Low blood Hb concentration was likely to cause 10-folds increase in mortality in the present study. Similarly, a higher mean survival time of 22.9 months was seen in patients with normal blood Hb concentration compared to mean survival time of 21.1 months in patients with lower blood Hb. Similar results have been shown in the previous studies where higher achieved hemoglobin (Hb) levels were associated with decreased mortality (Volkova and Arab, 2006; Bradbury et al., 2009). According to USRDS, longer the patient’s Hb levels remain <11 g/dl, more are the chances of death (Bradbury et al., 2009). The compromised kidney function and prevalence of malnutrition in ESRD patients on RRT, which is evidenced by reduced blood Hb and hypoalbuminemia, may lead to dysfunction of the immune system and therefore, increase the risk of infections induced mortality (Tang and Chen, 2016). Thus, the provision of nutritional support for patients on RRT is vital to help in improving the immune function and decrease infection related deaths. Moreover, adequate dosing and of epoetin alfa (EPO) is necessary to raise Hb concentration in these patients and in case of poor Hb response to EPO therapy, proper dosage adjustment should be performed by pharmacists and physicians.

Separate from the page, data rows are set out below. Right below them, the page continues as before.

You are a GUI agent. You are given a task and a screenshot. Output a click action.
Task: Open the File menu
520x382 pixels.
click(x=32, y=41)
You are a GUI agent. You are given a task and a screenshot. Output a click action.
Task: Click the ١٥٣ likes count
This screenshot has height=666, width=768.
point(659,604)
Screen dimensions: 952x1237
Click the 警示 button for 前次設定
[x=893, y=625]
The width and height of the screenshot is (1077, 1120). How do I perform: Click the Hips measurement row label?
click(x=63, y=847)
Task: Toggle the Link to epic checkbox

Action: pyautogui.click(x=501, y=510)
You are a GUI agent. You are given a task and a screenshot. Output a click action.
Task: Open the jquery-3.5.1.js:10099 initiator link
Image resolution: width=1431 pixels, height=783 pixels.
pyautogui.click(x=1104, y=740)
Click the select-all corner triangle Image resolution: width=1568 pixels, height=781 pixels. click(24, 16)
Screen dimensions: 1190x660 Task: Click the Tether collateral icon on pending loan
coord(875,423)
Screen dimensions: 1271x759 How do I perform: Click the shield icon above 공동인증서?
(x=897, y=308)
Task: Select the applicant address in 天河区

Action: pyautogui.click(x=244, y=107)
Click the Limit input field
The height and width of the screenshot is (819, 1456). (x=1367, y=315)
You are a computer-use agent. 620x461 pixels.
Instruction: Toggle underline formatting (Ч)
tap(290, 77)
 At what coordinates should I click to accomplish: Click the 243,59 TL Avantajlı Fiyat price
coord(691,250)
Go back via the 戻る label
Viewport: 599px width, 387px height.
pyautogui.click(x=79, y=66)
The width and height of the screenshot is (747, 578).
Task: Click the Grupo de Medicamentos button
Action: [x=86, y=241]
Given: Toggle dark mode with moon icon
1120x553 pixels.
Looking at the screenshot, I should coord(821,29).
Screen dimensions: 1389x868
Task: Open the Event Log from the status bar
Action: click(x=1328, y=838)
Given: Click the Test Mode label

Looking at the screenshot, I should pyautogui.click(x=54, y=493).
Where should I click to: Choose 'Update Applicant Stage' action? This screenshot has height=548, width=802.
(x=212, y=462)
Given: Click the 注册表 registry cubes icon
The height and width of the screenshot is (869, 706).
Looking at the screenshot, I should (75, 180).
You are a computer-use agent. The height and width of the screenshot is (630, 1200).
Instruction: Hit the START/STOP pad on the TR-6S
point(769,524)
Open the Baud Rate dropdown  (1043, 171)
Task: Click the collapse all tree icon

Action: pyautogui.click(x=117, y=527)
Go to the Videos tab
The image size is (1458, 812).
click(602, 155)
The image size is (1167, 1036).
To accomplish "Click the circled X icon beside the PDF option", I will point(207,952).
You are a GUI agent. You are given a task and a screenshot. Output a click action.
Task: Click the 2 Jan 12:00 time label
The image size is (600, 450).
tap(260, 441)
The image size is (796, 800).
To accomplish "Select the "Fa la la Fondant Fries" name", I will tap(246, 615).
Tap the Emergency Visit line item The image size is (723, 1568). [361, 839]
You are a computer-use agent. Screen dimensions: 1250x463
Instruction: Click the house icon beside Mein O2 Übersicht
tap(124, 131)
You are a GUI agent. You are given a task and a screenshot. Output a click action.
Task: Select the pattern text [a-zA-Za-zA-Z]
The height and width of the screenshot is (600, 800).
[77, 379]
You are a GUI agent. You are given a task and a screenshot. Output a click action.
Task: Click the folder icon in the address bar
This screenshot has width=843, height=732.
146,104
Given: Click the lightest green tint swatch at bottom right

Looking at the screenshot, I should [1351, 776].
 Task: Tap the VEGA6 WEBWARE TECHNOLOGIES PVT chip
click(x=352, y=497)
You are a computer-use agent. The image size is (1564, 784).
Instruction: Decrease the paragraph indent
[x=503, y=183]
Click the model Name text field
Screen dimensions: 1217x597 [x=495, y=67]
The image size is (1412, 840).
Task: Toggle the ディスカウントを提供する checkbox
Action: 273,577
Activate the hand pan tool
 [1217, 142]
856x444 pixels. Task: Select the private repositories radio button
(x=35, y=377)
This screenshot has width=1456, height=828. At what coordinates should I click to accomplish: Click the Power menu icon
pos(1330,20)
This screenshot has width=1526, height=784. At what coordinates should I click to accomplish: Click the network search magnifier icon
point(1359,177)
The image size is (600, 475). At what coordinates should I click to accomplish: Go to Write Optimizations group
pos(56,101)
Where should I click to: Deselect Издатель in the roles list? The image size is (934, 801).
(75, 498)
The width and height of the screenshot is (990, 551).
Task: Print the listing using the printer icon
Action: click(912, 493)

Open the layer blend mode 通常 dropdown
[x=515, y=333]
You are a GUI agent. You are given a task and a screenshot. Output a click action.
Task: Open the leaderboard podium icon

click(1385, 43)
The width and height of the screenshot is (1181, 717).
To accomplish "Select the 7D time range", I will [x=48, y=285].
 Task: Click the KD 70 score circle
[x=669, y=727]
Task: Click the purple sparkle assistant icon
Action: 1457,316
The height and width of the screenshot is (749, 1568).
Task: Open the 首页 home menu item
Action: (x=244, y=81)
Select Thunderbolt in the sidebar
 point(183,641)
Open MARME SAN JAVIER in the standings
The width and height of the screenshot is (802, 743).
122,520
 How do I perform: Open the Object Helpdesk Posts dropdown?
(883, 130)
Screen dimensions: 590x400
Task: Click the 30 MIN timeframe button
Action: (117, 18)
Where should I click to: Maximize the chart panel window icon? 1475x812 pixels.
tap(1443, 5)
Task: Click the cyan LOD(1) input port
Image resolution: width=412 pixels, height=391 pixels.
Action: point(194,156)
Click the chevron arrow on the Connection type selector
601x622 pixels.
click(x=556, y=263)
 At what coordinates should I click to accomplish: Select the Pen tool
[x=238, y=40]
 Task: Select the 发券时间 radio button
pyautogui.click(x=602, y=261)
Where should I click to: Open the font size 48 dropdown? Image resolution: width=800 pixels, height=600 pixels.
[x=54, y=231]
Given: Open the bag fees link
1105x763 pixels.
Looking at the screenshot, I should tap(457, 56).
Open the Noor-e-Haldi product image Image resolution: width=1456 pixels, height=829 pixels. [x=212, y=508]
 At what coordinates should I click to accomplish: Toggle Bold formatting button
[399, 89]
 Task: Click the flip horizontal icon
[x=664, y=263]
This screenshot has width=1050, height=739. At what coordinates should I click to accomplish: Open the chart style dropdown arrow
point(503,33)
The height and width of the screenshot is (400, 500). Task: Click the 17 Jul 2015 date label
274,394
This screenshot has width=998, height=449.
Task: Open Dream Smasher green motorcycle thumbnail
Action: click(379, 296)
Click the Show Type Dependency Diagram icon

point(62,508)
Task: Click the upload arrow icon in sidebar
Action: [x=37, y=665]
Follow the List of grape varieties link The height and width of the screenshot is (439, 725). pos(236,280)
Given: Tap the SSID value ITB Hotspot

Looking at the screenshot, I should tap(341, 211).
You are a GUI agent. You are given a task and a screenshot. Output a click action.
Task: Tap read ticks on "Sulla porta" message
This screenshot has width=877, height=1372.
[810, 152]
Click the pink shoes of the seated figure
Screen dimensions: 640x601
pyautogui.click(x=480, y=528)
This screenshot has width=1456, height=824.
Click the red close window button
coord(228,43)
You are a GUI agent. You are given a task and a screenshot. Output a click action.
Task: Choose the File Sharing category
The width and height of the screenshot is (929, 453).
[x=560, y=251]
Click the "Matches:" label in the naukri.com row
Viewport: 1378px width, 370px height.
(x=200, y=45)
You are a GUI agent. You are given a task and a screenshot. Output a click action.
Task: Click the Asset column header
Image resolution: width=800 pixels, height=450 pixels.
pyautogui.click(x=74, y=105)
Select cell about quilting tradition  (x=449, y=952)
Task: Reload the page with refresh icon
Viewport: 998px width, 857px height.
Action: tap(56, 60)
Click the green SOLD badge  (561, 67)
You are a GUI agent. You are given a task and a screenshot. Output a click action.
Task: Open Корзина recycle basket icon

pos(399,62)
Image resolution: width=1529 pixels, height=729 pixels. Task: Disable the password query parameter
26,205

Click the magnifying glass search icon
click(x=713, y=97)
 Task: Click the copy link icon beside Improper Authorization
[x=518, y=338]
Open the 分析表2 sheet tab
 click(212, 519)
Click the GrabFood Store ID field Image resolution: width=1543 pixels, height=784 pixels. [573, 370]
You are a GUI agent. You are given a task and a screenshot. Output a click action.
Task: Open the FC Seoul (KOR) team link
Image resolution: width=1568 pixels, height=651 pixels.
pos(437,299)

Patients with recurrent HCAIs were strongly associated with increased occurrence of treatment failure by 33-folds. Another study identified various factors associated with recurrent CRBSI in HD patients, including inappropriate duration of therapy and inappropriate catheter management, while appropriate antibiotic selection was not found to be associated with recurrent CRBSI (Zhang et al., 2019). Due to these recurrent infections, patients on RRT play a predominant role in the epidemics and outbreaks of antibiotic resistant pathogens, such as vancomycin-resistant enterococci (VRE) and vancomycin-resistant Staphylococcus aureus (Zacharioudakis et al., 2015). Moreover, first reports on isolation of these resistant pathogens involved patients on RRT (Zacharioudakis et al., 2015). Antimicrobial stewardship programs and infection control and prevention strategies should be implemented to discourage inappropriate use and promote rationale use of antibiotics particularly in dialysis population.

CRBSIs was the most common HCAI found in this study and use of CVCs was associated with 4.2-folds increase in treatment failure as compared to clinical cure. CRBSIs cause considerable increase in morbidity, mortality and healthcare costs (Sahli et al., 2017). Being part of the normal flora, S. aureus is the most common pathogen identified in these infections (Sahli et al., 2017), and due to the high prevalence of vancomycin-resistant S. aureus in dialysis patients (Zacharioudakis et al., 2015), the chances of treatment failure are considerably high. Empirical therapy with antibiotics against methicillin sensitive S. aureus and methicillin resistant S. aureus should be considered when there is risk of catheter related infection. Furthermore, microbiological profiles of the patients should be carefully monitored to choose optimum empirical therapy.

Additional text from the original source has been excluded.